The study of fluid-induced vibration of helical elastic coiled tubes to enhance heat transfer is very important for engineering practice and energy saving. Fluid-induced vibration and enhanced heat transfer of a helical elastic coiled tube heat exchanger were analyzed based on its finite element model, by using a two-way fluid–solid coupling method. Vibration response of the helical elastic coiled tubes, heat transfer coefficient per unit volume, and Nusselt number in vibration and nonvibration were studied at different entrance velocities and winding numbers. The results illustrate that there are a lot of vortexes in the heat exchanger and around the helical elastic coiled tubes. In the range of the entrance velocity $0.3–0.7\mathrm{m}/\mathrm{s}$, the vibration frequency is constant, whereas the vibration amplitude increases, and the tube vibration enhances the heat transfer of the helical elastic coiled tubes by 0.38%, 0.89%, 1.93%, and 13.65%, respectively.
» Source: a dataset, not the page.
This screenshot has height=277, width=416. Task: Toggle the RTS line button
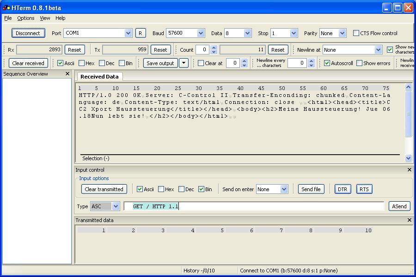[364, 189]
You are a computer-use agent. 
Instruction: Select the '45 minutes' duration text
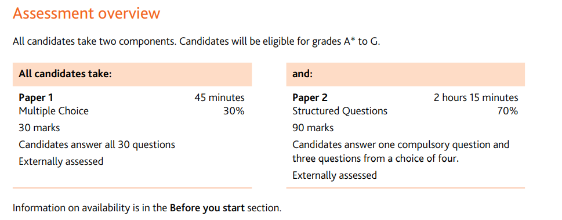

As the winding number increases from 5 to 9, it has a greater effect on the vibration amplitude, and the tube vibration enhances the heat transfer of the helical elastic coiled tubes by 1.93%, 3.39%, and 3.59%, respectively.

对螺旋弹性盘管的流体振动进行研究以增强热传递对工程实践和节能非常重要。基于有限元模型，采用双向流固耦合方法分析了螺旋弹性盘管式换热器的流体诱导振动和增强​​的热传递。研究了螺旋弹性盘管在不同的入口速度和缠绕数下的振动响应，单位体积的传热系数以及振动和非振动中的努塞尔数。结果表明，在换热器中以及在螺旋弹性盘管周围存在许多涡流。在入口速度范围内$0.3\mathrm{--}0.7\mathrm{米}/\mathrm{s}$，振动频率是恒定的，而振动幅度增加，并且管振动分别使螺旋弹性盘管的传热分别提高了0.38％，0.89％，1.93％和13.65％。随着绕组数从5增加到9，它对振动幅度的影响更大，并且管振动分别使螺旋弹性盘管的热传递分别提高了1.93％，3.39％和3.59％。